Whilst China’s trade surplus increased in 2021, the US trade deficit widened. Most of the least developed countries (LDCs) and developing countries also experienced a worsening trade deficit in 2021.
Challenges to multilateralism at WTO: Unilateral tariff imposition and other trade restrictions before the pandemic not only gave rise to trade tensions but also undermined the multilateral trade order nurtured by the WTO. The organisation played an important role in facilitating tariff reduction and ease of trading across countries.
A prime example would be the gradual dismantling of the trade dispute settlement mechanism at the WTO. Years of US pressure have brought the international trade appeals system to a breaking point. In 2016, US had decided to block the reappointment of a South Korean judge to the WTO’s appellate body. The succeeding government continued and intensified the blocking of appointment of judges in the body. As a result, the appellate body became defunct. The Joe Biden administration continues to block the new appointments, and the appellate body remains paralysed.
Though big economies, including the US, have reiterated their commitment to the WTO, trade wars and unilateral decisions on tariff and non-tariff restrictive measures have undermined the role of the WTO in recent times. This was preceded by the stalemate in the Doha Round of negotiations due to a lack of consensus on issues related to agricultural subsidies and information technology products. The WTO is also aware of emerging trends in bilateral and plurilateral trade agreements. All these can jeopardise the multilateral character ingrained within the WTO.

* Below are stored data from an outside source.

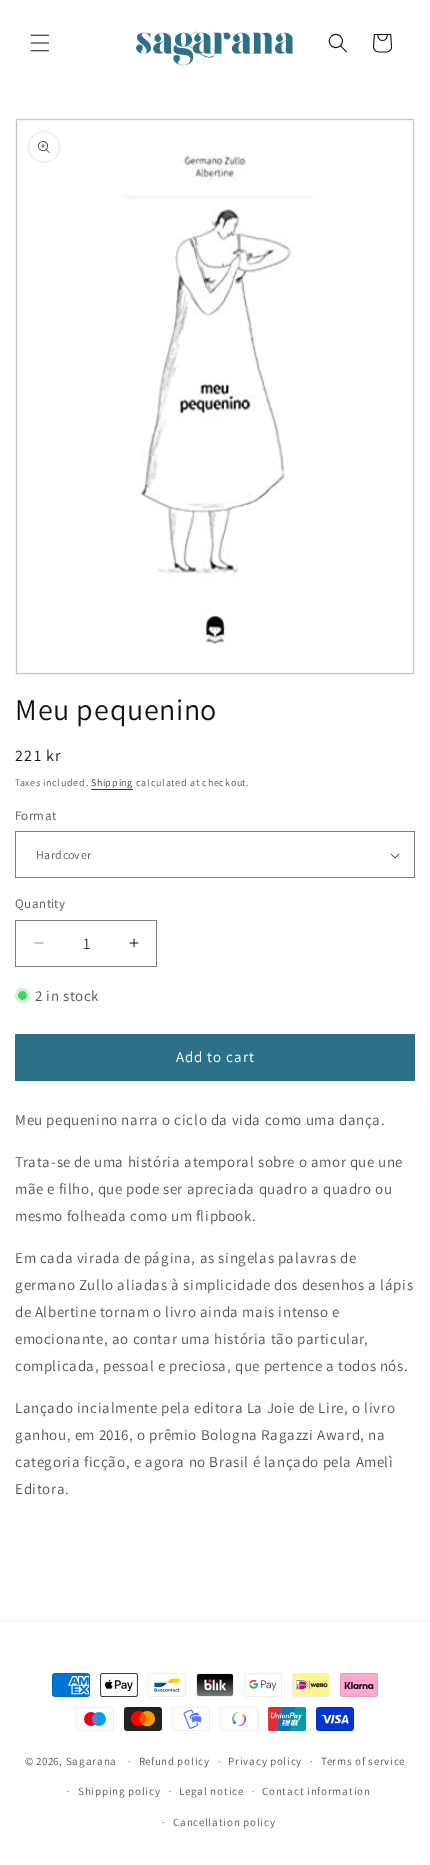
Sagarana (92, 1761)
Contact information (316, 1791)
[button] (40, 43)
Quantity (40, 903)
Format (35, 815)
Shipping (112, 782)
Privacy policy (265, 1761)
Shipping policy (119, 1791)
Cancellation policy (224, 1822)
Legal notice (211, 1791)
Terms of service (363, 1761)
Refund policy (174, 1761)
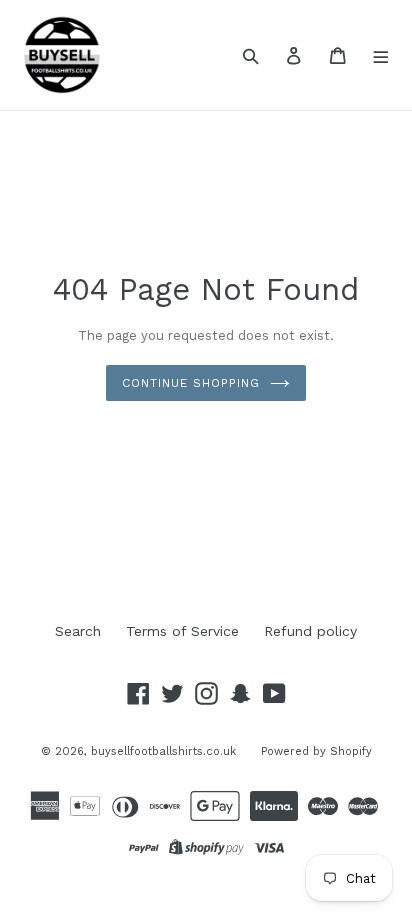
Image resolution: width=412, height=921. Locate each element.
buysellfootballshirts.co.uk (163, 751)
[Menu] (381, 55)
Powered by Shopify (316, 751)
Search (78, 631)
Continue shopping (190, 383)
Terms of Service (182, 631)
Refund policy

Uncertain global trade order: The withdrawal of the USA from Trans Pacific Partnership in 2017 and India from RCEP in 2019 drastically reduced the combined market size of both these FTAs. Therefore, the focus largely shifted toward bilateral trade and investment treaties. Meanwhile, there have been drastic geopolitical and subsequent economic shifts.
Worldwide inflation raised the fear of a probable recession, the ongoing Russia-Ukraine war spurred new political and economic implications, China’s zero-tolerance policy towards COVID-19 already wreaked havoc on global supply chains. Repercussions of these major international phenomena will be extremely uncertain and fluid. So, the immediate focus of developing countries and emerging economies, including India, should be to remain vigilant and flexible whilst at the same time protecting their individual trade interests.